Image: Mizutani et al/Arxiv.
Une équipe de chercheurs de l’Université Tokai, au Japon, a récemment publié le premier modèle 3D du réseau neuronal d’une drosophile. Ce travail constitue une avancée importante pour les neurosciences, puisqu’il traduit des progrès conséquents en matière d’imagerie cérébrale : nous disposons désormais d’images haute résolution des réseaux neuronaux cérébraux, au point de pouvoir représenter la forme et la position de près de 100 000 neurones.
Comme le montre un article publié ce mois-ci sur arxiv, les chercheurs ont utilisé une technique utilisée traditionnellement dans la modélisation de molécules complexes, et l’ont adaptée à la représentation des neurones.
Il s’agit de la cristallographie aux rayons X : elle consiste à cristalliser un échantillon purifié de la molécule étudiée, avant de la bombarder de rayons X. On obtient ainsi des patterns de diffraction des rayons X sur la molécule en question, ce qui permet d’inférer les changements de la densité des électrons à l’intérieur de la molécule, mais pas de situer la position des atomes eux-mêmes. On déduit ensuite cette position à partir des mesures réalisées.
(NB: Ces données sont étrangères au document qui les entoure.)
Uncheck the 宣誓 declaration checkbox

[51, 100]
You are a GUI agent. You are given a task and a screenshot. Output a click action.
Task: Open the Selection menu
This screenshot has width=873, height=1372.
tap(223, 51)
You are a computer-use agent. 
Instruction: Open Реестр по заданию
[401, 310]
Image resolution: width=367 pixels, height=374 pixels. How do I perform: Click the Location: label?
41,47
L’équipe de Tokai a découvert qu’il était extrêmement difficile d’adapter cette technique à l’étude d’un réseau neuronal. Contrairement aux atomes dans une molécule, qui peuvent être représentés comme des points dans l’espace, les neurones constituent plutôt des lignes intriquées qui se tordent et se tournent de manière ininterrompue ; il est donc difficile d’inférer leur localisation et leur structure à partir d’un diagramme de diffraction.
Les chercheurs ont donc modifié leur approche en la combinant à une autre technique, la tomographie aux rayons X. Au lieu de créer une version cristallisée d’un cerveau de mouche, ils ont plongé le cerveau en question dans un bain d’argent. Ils ont ensuite bombardé le cerveau de rayons X, avant de mesurer comment l’argent avait absorbé les radiations. Les données produites par cette technique ont ensuite été traitées par un programme d’imagerie qui a pu représenter en 3D la forme et la position des neurones dans le cerveau.
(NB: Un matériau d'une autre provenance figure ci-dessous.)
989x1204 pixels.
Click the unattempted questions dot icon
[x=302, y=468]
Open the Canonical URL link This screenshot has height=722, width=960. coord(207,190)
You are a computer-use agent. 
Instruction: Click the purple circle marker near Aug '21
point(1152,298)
Les neurones dans un cerveau de drosophile représentés avec une résolution de 140 nanomètres. Image: Arxiv / Mizutani et al.
Le résultat de toutes ces opérations est pour le moins impressionnant : les chercheurs ont rapidement produit une première représentation 3D des connections neuronales à une résolution de 600 nanomètres, montrant plus de 100 000 neurones. Ils auront été assistés dans leur tâche par un programme de modélisation, qui a pu vérifier consciencieusement la pertinence de la location des neurones, un par un ; chaque erreur était corrigée à la main par les chercheurs, ce qui constitue un travail de longue haleine.
Il aura fallu 1700 heures de travail (environ 71 jours) pour créer cette carte de 100 000 neurones. Quand on sait que le cerveau humain en possède environ 100 milliards, on imagine aisément que cette technique ne pourra pas être appliquée à la cartographie du cerveau humain. Néanmoins, ces résultats nous permettent de mieux comprendre comment est constitué un cerveau complexe, cet étrange et stupéfiant miracle de la nature.